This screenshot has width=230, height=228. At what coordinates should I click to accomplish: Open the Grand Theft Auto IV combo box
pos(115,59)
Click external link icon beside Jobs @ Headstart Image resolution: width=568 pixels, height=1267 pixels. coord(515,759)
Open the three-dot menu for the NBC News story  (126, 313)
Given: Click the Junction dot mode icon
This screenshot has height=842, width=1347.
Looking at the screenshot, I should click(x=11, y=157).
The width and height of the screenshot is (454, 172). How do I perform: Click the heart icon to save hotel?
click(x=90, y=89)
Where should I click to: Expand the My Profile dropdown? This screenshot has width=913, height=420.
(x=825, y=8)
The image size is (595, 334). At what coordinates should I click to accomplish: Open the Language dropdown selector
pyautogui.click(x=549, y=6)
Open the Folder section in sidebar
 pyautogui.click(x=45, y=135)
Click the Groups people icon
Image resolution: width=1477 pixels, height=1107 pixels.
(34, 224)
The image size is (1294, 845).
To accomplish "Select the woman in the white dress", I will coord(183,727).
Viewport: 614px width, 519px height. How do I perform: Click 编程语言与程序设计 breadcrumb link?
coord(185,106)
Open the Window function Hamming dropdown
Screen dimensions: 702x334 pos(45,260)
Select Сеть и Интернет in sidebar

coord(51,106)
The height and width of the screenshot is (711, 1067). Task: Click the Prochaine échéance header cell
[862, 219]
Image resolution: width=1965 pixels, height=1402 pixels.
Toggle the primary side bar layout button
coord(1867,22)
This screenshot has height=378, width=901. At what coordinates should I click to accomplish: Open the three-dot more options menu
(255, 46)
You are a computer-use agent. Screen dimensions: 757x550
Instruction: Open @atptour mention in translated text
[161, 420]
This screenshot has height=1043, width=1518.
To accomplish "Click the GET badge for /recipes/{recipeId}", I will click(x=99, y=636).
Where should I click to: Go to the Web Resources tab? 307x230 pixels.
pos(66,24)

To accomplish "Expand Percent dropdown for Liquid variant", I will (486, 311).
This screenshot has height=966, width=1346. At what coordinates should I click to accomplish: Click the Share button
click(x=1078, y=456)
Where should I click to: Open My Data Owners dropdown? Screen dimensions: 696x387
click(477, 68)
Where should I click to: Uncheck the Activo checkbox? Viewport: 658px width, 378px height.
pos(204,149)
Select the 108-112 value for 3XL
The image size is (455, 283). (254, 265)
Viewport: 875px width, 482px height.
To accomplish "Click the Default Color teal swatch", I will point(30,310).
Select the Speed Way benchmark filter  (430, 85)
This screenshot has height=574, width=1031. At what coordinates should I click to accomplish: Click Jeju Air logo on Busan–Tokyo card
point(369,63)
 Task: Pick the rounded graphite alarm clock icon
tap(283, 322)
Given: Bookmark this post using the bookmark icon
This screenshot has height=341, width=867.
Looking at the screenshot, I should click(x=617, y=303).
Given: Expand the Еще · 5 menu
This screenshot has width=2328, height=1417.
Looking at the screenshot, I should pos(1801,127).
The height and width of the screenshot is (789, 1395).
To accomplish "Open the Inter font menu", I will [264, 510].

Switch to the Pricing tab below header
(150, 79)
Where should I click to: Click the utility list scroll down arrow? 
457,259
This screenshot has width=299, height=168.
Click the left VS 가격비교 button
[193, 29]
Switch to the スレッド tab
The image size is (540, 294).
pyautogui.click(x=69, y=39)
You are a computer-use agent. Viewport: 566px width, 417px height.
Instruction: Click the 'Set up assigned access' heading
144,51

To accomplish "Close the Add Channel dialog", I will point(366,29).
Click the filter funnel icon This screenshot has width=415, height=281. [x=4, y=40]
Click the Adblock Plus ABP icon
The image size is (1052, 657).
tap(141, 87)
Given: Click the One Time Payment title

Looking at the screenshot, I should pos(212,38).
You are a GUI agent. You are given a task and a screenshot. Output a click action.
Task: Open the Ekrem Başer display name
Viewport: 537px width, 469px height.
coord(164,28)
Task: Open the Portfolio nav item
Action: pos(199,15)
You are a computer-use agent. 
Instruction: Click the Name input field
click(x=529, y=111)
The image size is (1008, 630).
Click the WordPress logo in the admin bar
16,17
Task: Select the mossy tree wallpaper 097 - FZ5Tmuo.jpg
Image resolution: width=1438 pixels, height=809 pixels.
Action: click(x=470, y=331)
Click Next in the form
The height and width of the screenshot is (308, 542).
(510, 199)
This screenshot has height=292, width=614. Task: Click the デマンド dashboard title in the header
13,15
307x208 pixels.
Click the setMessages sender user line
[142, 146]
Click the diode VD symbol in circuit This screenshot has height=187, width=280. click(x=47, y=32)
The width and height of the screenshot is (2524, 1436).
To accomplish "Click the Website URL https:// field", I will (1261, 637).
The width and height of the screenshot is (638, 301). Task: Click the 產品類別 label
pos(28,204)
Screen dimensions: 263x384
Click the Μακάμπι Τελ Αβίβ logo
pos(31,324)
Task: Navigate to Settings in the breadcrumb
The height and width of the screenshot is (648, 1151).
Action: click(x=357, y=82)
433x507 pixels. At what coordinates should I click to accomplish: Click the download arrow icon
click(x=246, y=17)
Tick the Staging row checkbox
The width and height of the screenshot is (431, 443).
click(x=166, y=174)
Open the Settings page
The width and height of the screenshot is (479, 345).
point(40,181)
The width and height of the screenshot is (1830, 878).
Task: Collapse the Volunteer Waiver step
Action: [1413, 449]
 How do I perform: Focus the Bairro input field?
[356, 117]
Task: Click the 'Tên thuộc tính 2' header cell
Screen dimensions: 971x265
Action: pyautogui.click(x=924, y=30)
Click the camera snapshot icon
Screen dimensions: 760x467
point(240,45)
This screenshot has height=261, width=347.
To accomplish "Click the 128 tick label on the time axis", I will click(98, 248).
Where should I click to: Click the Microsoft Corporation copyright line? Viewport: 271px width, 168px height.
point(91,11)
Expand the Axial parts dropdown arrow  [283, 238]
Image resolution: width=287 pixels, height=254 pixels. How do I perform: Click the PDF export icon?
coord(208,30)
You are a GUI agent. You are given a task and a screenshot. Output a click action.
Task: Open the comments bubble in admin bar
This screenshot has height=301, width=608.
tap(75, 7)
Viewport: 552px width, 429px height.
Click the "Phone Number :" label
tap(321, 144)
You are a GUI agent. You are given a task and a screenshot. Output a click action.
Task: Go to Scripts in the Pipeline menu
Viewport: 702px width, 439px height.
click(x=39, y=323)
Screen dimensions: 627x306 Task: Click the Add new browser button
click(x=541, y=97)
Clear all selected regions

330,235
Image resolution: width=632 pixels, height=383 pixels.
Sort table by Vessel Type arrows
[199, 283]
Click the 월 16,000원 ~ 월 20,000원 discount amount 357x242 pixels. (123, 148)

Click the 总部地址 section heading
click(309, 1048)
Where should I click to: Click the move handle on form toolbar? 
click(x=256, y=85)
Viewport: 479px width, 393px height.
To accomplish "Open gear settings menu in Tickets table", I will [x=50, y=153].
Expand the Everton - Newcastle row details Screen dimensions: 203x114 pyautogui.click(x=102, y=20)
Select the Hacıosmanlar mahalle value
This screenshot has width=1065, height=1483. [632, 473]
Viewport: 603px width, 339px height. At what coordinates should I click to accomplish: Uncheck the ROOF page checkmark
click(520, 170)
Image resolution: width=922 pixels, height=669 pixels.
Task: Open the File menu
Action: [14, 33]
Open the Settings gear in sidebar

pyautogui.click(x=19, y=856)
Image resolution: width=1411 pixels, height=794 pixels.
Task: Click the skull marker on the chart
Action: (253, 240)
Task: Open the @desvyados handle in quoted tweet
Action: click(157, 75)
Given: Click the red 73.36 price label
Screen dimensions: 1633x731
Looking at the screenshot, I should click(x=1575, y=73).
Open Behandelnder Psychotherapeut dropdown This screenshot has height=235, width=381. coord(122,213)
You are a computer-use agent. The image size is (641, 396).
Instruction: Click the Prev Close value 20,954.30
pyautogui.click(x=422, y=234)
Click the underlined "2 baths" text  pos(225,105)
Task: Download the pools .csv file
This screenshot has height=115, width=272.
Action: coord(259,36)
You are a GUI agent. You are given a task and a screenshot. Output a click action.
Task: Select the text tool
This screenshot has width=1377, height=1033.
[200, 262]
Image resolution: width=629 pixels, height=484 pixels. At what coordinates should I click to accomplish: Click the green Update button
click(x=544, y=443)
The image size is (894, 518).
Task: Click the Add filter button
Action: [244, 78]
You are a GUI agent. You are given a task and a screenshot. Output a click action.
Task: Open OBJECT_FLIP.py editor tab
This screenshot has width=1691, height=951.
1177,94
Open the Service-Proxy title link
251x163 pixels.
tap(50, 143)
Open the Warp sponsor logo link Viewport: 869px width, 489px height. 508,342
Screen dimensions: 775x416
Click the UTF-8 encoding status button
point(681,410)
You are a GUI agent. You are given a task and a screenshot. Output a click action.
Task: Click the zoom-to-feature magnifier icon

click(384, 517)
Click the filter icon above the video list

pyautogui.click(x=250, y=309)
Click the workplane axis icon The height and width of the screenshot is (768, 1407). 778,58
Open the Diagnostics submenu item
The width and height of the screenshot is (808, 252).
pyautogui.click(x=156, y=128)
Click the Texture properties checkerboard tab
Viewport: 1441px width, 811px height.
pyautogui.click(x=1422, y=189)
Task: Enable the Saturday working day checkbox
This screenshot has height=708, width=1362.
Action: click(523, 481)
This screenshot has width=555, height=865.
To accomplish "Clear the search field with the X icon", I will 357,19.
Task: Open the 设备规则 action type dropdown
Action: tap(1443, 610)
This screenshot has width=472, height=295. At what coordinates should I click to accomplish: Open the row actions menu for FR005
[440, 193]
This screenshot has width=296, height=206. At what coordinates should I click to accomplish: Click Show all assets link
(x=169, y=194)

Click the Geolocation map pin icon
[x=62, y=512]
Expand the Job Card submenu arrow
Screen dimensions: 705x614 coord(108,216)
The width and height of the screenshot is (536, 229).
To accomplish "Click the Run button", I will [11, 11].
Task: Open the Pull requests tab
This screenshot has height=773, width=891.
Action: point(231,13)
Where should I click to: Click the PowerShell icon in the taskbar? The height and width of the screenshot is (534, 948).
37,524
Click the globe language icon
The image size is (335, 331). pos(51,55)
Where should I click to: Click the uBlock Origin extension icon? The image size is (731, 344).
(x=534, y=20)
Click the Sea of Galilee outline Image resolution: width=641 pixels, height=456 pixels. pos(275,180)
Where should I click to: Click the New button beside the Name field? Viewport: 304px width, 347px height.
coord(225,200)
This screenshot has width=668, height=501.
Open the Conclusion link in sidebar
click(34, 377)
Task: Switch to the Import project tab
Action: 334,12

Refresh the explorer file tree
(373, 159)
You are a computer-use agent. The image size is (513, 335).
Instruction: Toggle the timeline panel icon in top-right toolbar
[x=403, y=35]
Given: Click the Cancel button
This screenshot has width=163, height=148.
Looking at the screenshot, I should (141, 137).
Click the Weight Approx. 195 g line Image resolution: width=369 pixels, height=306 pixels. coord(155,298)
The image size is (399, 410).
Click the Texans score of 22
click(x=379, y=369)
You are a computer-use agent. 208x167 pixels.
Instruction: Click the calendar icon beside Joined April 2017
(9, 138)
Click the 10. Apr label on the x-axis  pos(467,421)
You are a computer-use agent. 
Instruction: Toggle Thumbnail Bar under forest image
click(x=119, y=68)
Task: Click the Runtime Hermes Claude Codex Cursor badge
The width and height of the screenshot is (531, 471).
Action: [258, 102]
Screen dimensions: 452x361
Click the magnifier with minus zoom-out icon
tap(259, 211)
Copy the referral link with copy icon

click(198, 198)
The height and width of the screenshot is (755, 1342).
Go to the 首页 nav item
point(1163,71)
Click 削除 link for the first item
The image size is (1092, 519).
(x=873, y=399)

Task description: From the listing above, pick out each line that contains the string "point" and copy it. Match case exactly.

Exercise output:
To accomplish "Click the Default Color teal swatch", I will point(30,310).
point(369,63)
To accomplish "Close the Add Channel dialog", I will point(366,29).
point(40,181)
point(240,45)
point(91,11)
point(681,410)
Action: point(231,13)
point(1163,71)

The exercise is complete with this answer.